The meta-analysis conducted for CIN and CC in our study was constrained by limitations in the study number and sample size. Additionally, the study lacks comprehensive demographic and clinical data. Therefore, we appeal researchers to accurately and comprehensively disseminate their sequencing data and accompanying metadata. Furthermore, the division of CIN samples into low-grade squamous intraepithelial lesions (LSIL) and high-grade squamous intraepithelial lesions (HSIL) was not feasible due to the limited sample size.

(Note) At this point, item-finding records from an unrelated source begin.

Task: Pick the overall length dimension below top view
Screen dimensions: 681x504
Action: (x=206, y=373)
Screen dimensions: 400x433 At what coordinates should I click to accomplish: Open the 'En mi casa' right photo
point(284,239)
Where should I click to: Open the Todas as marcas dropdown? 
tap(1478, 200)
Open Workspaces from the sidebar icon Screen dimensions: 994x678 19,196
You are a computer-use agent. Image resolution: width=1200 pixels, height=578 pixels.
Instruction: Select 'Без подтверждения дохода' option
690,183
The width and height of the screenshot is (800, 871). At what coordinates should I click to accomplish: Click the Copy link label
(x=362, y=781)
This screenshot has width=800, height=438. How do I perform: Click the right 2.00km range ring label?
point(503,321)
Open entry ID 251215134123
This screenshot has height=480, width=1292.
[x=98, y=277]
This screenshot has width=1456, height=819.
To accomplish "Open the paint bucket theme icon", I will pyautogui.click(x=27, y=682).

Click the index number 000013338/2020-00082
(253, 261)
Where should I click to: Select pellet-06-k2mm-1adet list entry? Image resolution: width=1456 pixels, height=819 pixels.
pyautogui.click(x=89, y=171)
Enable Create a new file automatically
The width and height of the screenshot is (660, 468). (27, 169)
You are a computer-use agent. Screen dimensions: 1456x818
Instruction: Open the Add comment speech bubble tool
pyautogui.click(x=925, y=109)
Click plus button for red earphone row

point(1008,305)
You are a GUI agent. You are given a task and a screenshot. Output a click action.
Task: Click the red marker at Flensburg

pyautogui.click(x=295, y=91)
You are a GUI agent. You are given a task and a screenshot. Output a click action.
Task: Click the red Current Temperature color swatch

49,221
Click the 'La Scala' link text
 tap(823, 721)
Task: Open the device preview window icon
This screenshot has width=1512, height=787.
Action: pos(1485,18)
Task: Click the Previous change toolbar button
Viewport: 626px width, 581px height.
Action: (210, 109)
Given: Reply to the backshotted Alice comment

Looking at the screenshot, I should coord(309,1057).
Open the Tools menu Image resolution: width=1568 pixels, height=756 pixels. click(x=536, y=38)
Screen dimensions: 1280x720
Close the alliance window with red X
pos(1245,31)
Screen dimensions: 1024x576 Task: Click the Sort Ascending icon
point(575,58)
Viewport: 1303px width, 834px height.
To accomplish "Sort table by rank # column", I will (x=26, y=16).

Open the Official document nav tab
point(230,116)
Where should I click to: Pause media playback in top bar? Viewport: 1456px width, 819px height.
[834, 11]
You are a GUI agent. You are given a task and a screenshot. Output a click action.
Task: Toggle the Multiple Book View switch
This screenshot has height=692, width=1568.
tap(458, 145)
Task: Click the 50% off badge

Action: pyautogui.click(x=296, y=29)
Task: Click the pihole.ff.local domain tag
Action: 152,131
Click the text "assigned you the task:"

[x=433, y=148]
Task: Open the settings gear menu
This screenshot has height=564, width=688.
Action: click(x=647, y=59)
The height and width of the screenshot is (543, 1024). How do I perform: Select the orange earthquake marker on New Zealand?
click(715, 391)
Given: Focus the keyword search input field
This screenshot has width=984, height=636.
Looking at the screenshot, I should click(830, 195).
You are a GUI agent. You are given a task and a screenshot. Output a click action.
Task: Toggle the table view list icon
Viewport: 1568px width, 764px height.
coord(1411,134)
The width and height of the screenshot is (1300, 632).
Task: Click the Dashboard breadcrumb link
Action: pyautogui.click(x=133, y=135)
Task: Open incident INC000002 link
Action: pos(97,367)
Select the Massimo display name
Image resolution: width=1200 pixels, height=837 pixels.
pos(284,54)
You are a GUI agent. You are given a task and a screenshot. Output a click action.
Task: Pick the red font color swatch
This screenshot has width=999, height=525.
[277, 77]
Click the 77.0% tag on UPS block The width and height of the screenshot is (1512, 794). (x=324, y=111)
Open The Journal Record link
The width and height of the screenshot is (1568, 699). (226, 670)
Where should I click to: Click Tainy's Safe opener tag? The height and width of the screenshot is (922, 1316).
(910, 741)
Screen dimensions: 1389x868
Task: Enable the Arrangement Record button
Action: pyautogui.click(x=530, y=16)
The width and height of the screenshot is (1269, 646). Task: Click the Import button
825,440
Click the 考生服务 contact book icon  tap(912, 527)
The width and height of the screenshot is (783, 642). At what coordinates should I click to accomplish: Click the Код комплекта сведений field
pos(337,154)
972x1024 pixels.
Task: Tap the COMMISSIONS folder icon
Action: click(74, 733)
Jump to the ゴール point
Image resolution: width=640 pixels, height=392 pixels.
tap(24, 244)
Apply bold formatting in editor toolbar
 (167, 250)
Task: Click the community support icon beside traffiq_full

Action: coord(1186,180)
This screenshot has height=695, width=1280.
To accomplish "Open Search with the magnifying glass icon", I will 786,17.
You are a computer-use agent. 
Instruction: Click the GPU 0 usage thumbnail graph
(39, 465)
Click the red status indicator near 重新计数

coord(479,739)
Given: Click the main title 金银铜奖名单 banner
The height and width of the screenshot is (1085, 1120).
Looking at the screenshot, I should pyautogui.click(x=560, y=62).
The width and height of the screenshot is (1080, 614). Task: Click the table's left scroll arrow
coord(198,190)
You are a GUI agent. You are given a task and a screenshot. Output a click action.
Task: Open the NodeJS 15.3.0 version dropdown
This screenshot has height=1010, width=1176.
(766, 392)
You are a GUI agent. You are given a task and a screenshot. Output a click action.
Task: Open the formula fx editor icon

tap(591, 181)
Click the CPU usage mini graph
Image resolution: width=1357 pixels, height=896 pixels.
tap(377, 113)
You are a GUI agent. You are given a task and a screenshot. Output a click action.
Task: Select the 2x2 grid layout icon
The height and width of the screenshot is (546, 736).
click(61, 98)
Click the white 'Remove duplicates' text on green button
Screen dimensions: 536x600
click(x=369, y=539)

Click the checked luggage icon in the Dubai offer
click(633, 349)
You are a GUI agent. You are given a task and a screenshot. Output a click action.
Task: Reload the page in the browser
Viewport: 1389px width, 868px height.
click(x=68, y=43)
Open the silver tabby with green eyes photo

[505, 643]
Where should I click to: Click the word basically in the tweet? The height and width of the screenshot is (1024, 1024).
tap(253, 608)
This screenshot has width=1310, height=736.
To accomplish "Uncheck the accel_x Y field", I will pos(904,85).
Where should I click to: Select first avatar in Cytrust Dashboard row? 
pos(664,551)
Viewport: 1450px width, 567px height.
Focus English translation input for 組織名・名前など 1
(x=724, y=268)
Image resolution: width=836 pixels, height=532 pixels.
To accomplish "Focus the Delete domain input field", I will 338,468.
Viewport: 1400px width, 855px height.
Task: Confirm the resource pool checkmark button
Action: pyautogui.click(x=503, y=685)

Moreover, the fact that LSIL are considered non-progressive lesions, which could affect the analyses in the study.

Conclusions

In summary, the present study conducted a comprehensive analysis of several cervical 16S rRNA gene sequencing datasets in a standardised manner, leading to the identification of distinct microbial characteristics in the cervical region throughout different stages of disease progression. The findings of our investigation suggest a potential correlation between the presence of certain microorganisms and the development of cervical cancer, which provides great clinical significance and feasibility for the development of noninvasive screening or diagnosis methods for cervical cancer.